Das ist natürlich absolut kontraproduktiv, denn "erstmal weg" bedeutet doch wirklich, es kommt wieder, nach unserer Erfahrung recht schnell und der ganze Verstärker fängt an, zu korridieren und auf allen freien und offenen Kupferbahnen Grünspan anzusetzen.
Nachzulesen bei uns im Hifimuseum - Hersteller - Braun - CEV 550 (Regie 550). Also Kontaktspray hat in Adiogeräten wirklich nichts verloren. Es zerstört mehr, als es repariert.

Und zweitens sollte jeder Vorverstärker nach einer Reparatur zumindest mit einem 600 Ohm Widerstand am Ausgang mal von 20 bis 20.000 Hz durchgemessen werden, ob da nicht doch noch ein Kondensator spinnt.
seychellenmanus
Inventar
#8 erstellt: 31. Aug 2012, 19:50
Wie machst du das von 20 bis 20000 Hz durchmessen?
Geb mal ein paar Hinweise, finde ich interessant deine Aussage.
Gruß Manfred
hf500
Moderator
#9 erstellt: 31. Aug 2012, 19:59
Moin,
definiere: "Kontaktspray, das Gruenspan erzeugt".

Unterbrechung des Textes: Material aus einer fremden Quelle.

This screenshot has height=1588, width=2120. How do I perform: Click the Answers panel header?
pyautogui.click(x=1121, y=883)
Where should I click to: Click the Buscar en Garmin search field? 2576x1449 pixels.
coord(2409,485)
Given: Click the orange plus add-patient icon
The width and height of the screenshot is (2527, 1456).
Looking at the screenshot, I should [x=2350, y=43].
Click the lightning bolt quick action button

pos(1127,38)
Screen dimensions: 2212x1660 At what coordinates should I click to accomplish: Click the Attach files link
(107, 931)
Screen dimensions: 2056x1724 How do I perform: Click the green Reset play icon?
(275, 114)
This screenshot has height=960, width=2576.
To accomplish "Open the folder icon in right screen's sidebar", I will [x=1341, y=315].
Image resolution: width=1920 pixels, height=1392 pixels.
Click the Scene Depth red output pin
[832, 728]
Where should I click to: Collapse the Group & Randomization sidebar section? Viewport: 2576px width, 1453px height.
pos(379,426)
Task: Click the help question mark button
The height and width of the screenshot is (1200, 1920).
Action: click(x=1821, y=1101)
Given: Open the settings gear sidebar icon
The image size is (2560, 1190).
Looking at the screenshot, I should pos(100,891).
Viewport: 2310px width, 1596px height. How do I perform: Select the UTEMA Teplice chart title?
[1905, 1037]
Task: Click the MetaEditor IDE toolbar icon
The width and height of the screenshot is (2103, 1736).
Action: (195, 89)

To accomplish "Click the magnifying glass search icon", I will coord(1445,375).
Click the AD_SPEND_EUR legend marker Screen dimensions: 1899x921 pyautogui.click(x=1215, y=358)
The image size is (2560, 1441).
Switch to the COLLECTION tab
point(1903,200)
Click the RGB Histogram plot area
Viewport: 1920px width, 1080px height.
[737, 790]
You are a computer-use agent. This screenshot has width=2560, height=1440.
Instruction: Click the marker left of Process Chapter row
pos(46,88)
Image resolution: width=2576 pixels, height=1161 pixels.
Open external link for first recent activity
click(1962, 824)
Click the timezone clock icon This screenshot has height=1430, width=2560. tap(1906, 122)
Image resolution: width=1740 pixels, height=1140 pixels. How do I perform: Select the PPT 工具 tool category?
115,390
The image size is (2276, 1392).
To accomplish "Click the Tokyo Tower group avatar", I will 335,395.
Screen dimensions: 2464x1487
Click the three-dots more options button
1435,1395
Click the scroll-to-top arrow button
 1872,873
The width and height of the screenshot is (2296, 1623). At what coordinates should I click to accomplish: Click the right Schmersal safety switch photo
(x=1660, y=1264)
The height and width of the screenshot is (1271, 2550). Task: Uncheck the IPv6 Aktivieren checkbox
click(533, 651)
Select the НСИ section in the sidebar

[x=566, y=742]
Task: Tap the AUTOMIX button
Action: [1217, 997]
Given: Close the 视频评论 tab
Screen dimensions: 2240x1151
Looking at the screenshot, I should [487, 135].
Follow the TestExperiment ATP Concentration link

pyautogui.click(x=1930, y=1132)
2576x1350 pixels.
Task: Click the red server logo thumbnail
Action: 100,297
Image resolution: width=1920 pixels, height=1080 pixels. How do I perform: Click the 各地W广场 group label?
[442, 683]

Es gibt naemlich mehrere solcher Mittelchen und nicht alle davon sind korrosiv. Was Du wahrscheinlich meinst, ist "Kontakt 60" (rot), das tatsaechlich sauer ist und mit "Kontakt WL" ausgewaschen werden muss. "Kontakt 61" (blau) ist dagegen chemisch neutral, harmlos und in fast allen Faellen ausreichend.

Bei kratzenden Potis ist auch zu untersuchen, ob an diesen Gleichspannung anliegt. Mein XV7500 hatte sowas, es war ein Koppelkondensator am Lautstaerkepoti "undicht". Bei Gleichspannung auf dem Poti hilft nichts, nur diesen Misstand beseitigen.

73
Peter

ps.: Erzaehl mir nichts von Gruenspan in Geraeten. Ich habe hier einen XV5000, dessen Klangstellerplatine (die gleiche haben SXV6000 und XV7500) mit K60 "behandelt" wurde. Sieht uebel aus... OK, war ein sehr guenstiges Schnaeppchen aus der Bucht und auch als defekt angeboten. Wenn einem beim oeffnen des Geraetes der typische Geruch von K60 entgegenschlaegt, muss man sich auf etwas gefasst machen.